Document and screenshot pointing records
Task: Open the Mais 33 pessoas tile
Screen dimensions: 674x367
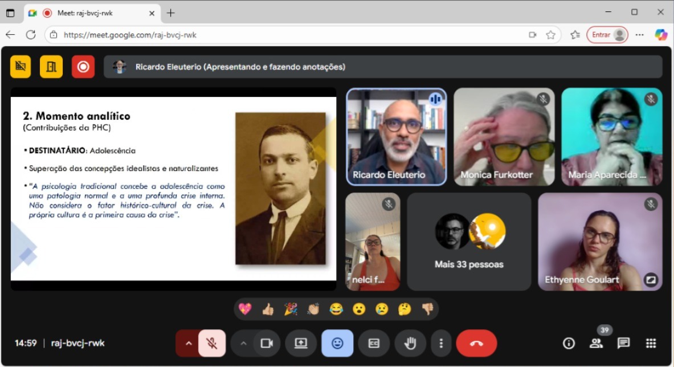Action: (x=469, y=242)
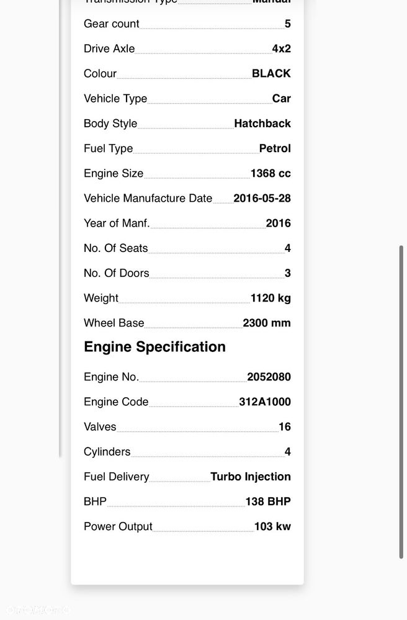The height and width of the screenshot is (620, 407).
Task: Select the Fuel Type value Petrol
Action: pos(275,148)
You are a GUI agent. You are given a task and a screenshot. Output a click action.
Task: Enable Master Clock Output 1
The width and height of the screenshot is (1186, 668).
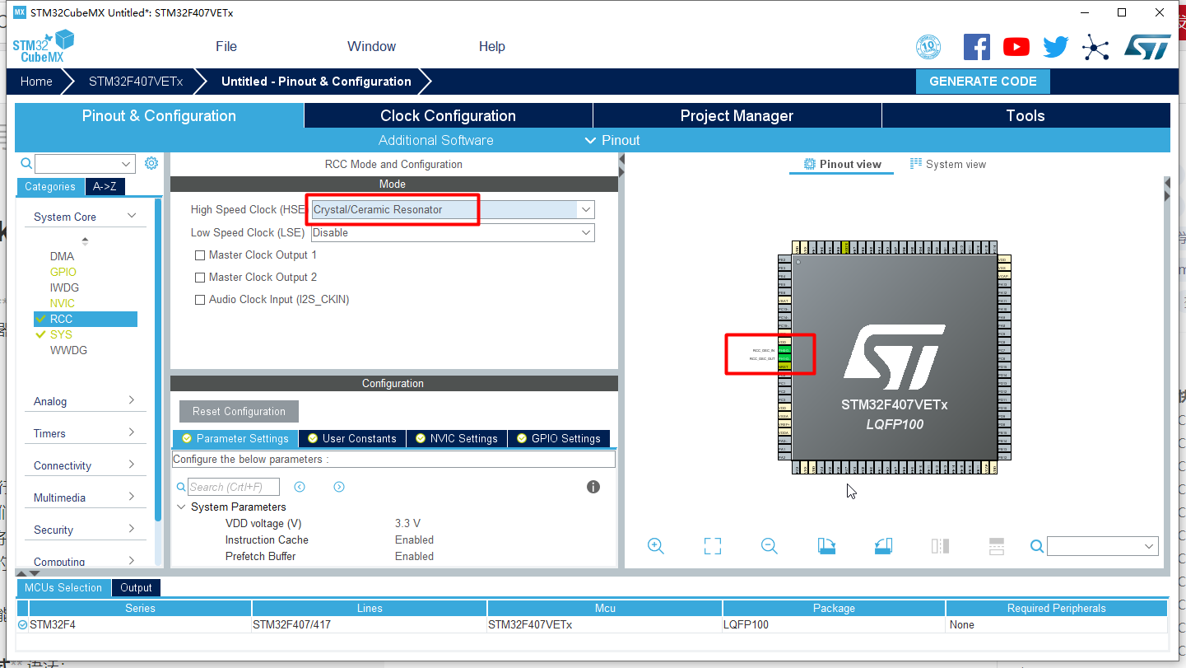pos(200,255)
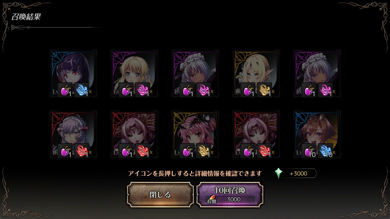Select the purple-hooded red-eyed character portrait
The image size is (390, 219).
(x=73, y=74)
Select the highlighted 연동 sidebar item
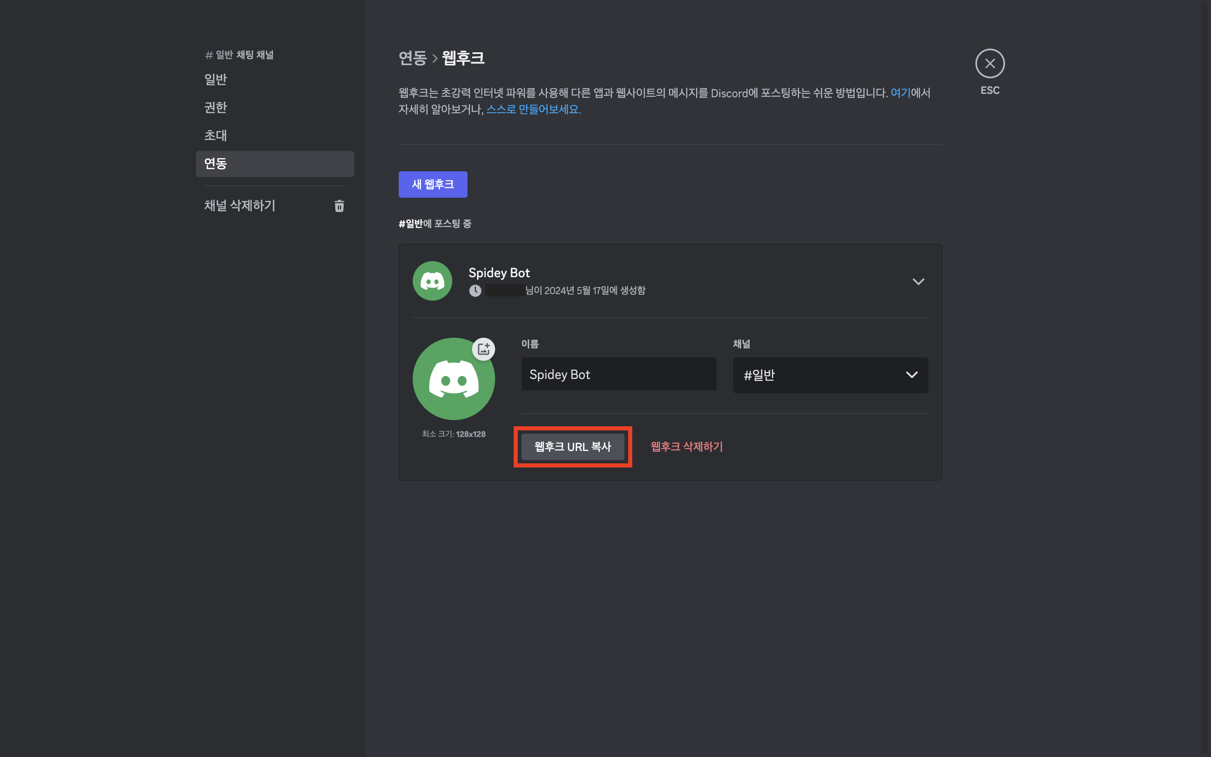The image size is (1211, 757). pyautogui.click(x=216, y=163)
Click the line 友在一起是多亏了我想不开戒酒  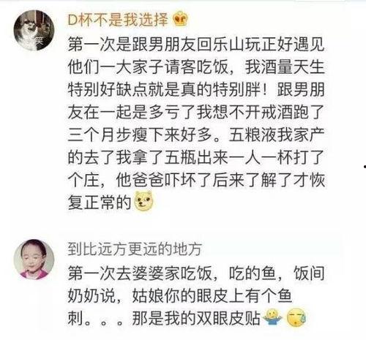(x=196, y=112)
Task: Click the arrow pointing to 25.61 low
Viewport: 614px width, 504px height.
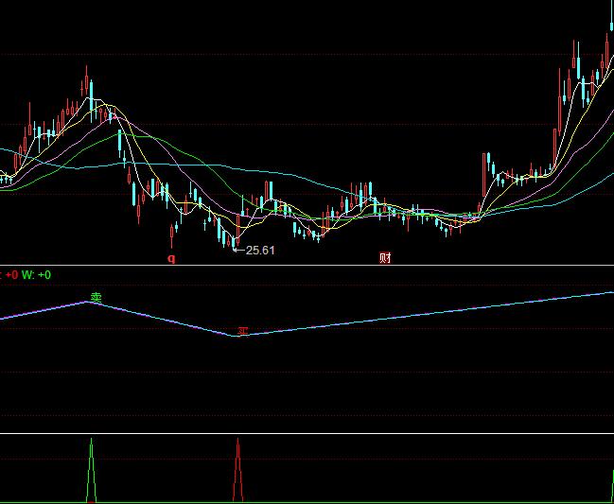Action: pos(239,250)
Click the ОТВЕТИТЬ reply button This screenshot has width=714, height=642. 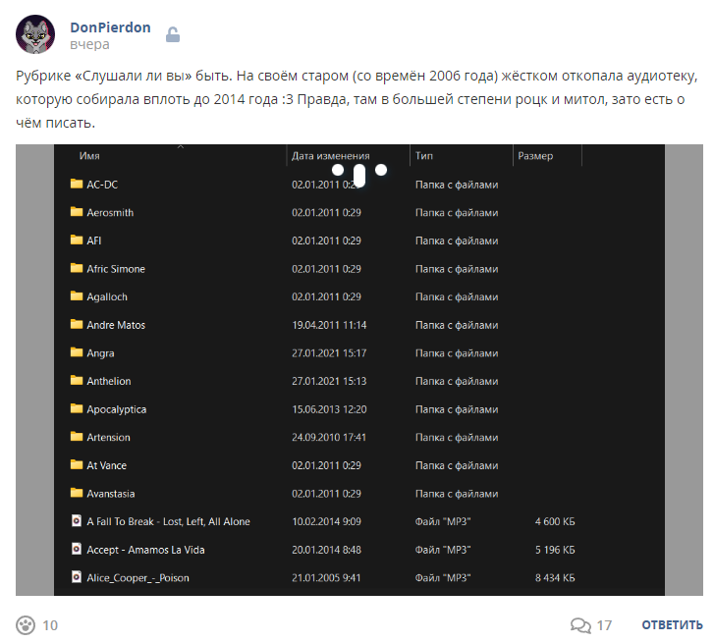pyautogui.click(x=672, y=625)
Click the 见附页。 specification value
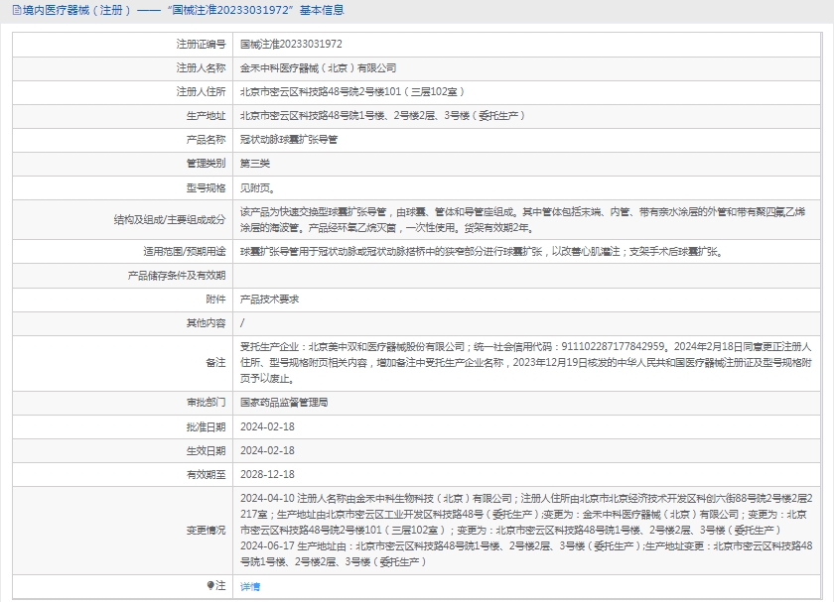Image resolution: width=834 pixels, height=602 pixels. (x=258, y=187)
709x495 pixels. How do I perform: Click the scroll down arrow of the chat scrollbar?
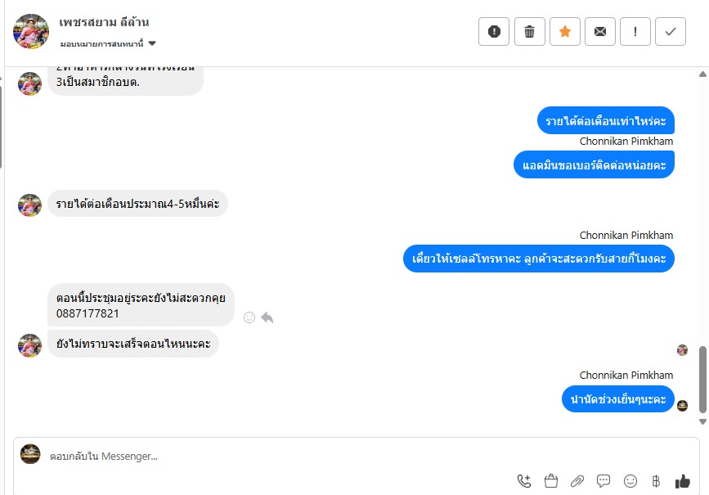click(702, 421)
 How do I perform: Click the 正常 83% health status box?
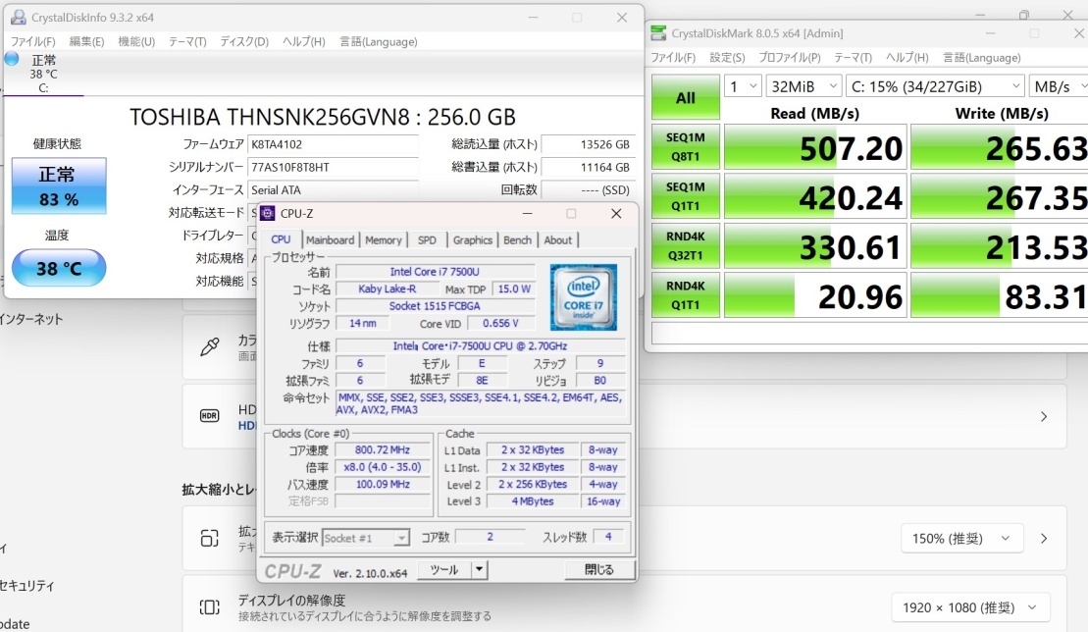tap(59, 185)
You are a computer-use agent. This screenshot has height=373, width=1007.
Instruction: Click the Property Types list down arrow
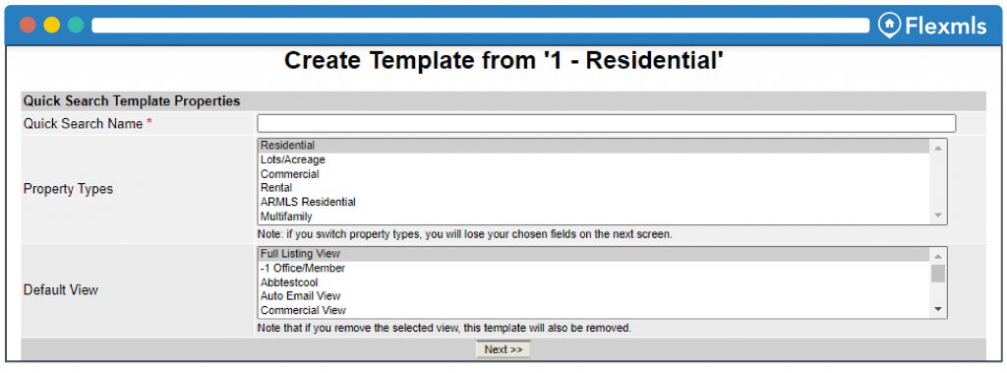938,216
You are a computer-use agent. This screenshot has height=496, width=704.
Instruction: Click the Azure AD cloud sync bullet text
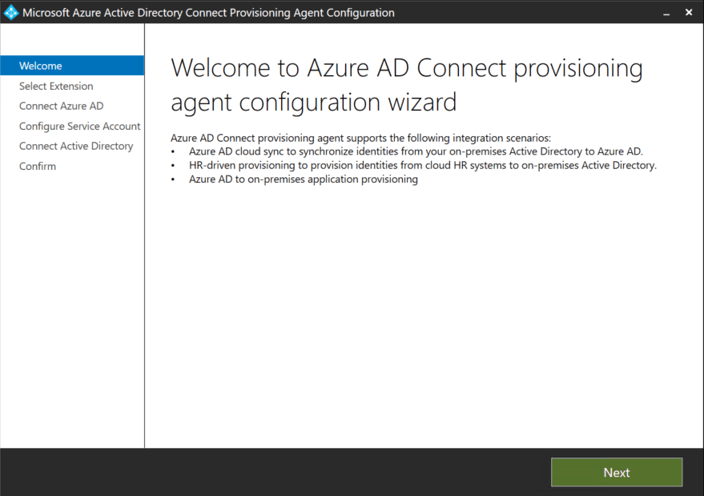pyautogui.click(x=415, y=151)
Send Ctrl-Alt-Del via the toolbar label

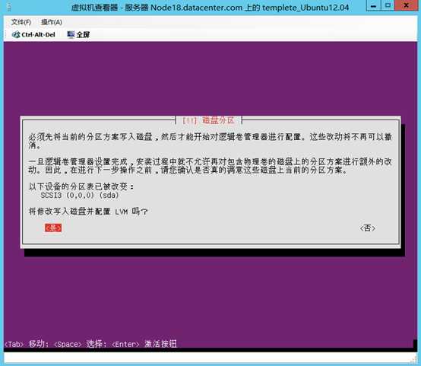(x=38, y=35)
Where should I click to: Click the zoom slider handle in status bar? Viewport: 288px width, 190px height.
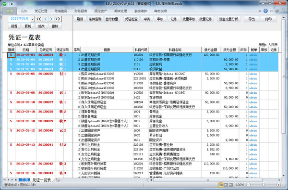click(x=264, y=185)
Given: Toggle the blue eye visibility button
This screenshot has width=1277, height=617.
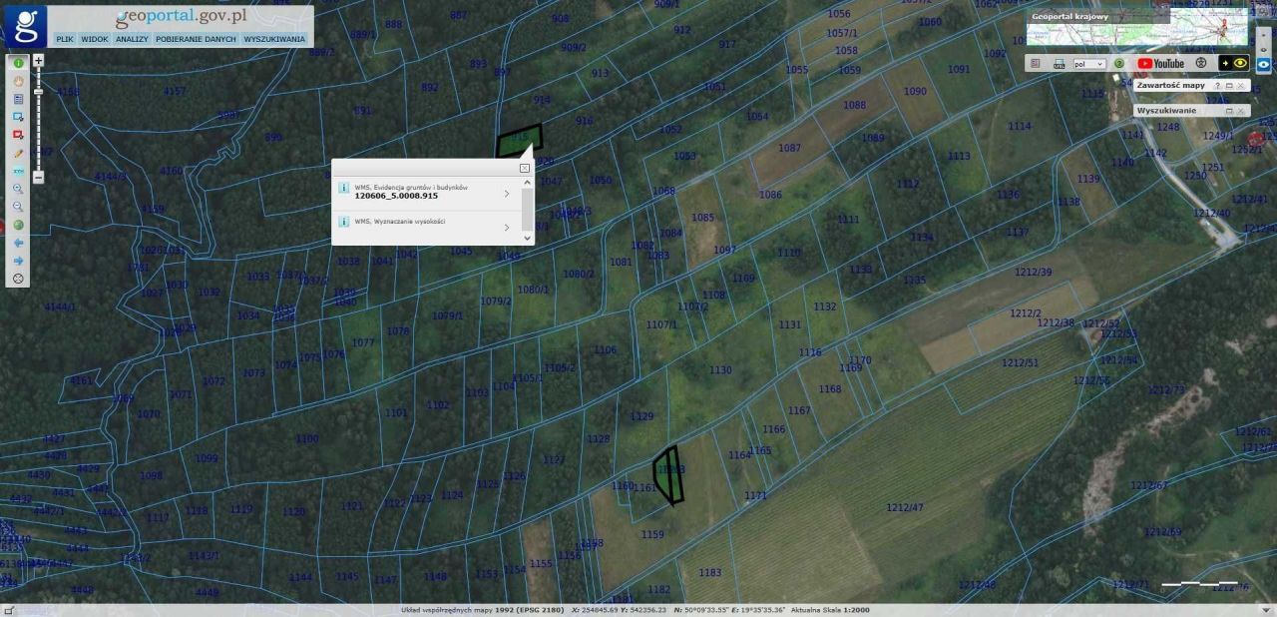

TASK BRIEF
Rewrite the records as a numbered list from the line containing "has height=496, width=704." through the end of the records, both ends included, leaving out blank lines and pictures.

OUTPUT BELOW
1. You are a computer-use agent. This screenshot has height=496, width=704.
2. Instruction: Click the Azure AD cloud sync bullet text
3. pyautogui.click(x=415, y=151)
4. Send Ctrl-Alt-Del via the toolbar label
5. (x=38, y=35)
6. Where should I click to: Click the zoom slider handle in status bar? Viewport: 288px width, 190px height.
7. click(x=264, y=185)
8. Given: Toggle the blue eye visibility button
9. This screenshot has width=1277, height=617.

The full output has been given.